## YOUR INSTRUCTIONS
Render the entries from the line with "Toggle the 自瞄开关 switch on" up to and including the last line of the entries as a JSON list of strings, one string per line, skipping blank lines.

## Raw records
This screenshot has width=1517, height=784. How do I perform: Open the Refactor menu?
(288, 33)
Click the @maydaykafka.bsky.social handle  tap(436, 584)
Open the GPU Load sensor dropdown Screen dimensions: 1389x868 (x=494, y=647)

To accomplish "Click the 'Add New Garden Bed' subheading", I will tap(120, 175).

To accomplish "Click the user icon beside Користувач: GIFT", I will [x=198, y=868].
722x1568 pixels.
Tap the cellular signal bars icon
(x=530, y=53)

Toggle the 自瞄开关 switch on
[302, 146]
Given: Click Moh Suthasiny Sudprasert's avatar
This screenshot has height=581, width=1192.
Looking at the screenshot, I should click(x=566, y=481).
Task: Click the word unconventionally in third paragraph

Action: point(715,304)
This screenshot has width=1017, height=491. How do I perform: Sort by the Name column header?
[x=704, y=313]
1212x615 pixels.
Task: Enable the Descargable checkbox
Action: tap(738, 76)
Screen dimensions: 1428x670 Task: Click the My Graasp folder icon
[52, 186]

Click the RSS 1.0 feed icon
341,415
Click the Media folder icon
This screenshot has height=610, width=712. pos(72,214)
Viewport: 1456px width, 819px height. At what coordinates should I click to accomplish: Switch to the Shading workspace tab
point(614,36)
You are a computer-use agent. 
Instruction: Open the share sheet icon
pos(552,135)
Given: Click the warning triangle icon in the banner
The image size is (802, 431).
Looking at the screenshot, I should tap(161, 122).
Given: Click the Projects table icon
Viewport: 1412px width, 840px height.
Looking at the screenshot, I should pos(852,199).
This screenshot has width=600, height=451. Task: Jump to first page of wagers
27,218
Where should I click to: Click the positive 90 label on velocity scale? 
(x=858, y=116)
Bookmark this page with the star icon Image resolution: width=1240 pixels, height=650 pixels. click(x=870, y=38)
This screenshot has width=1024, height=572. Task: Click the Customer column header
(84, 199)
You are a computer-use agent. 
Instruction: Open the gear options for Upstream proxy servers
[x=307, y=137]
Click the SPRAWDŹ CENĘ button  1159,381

## EXERCISE OUTPUT
[
  "Toggle the 自瞄开关 switch on",
  "[302, 146]",
  "Given: Click Moh Suthasiny Sudprasert's avatar",
  "This screenshot has height=581, width=1192.",
  "Looking at the screenshot, I should click(x=566, y=481).",
  "Task: Click the word unconventionally in third paragraph",
  "Action: point(715,304)",
  "This screenshot has width=1017, height=491. How do I perform: Sort by the Name column header?",
  "[x=704, y=313]",
  "1212x615 pixels.",
  "Task: Enable the Descargable checkbox",
  "Action: tap(738, 76)",
  "Screen dimensions: 1428x670 Task: Click the My Graasp folder icon",
  "[52, 186]",
  "Click the RSS 1.0 feed icon",
  "341,415",
  "Click the Media folder icon",
  "This screenshot has height=610, width=712. pos(72,214)",
  "Viewport: 1456px width, 819px height. At what coordinates should I click to accomplish: Switch to the Shading workspace tab",
  "point(614,36)",
  "You are a computer-use agent. ",
  "Instruction: Open the share sheet icon",
  "pos(552,135)",
  "Given: Click the warning triangle icon in the banner",
  "The image size is (802, 431).",
  "Looking at the screenshot, I should tap(161, 122).",
  "Given: Click the Projects table icon",
  "Viewport: 1412px width, 840px height.",
  "Looking at the screenshot, I should pos(852,199).",
  "This screenshot has width=600, height=451. Task: Jump to first page of wagers",
  "27,218",
  "Where should I click to: Click the positive 90 label on velocity scale? ",
  "(x=858, y=116)",
  "Bookmark this page with the star icon Image resolution: width=1240 pixels, height=650 pixels. click(x=870, y=38)",
  "This screenshot has width=1024, height=572. Task: Click the Customer column header",
  "(84, 199)",
  "You are a computer-use agent. ",
  "Instruction: Open the gear options for Upstream proxy servers",
  "[x=307, y=137]",
  "Click the SPRAWDŹ CENĘ button  1159,381"
]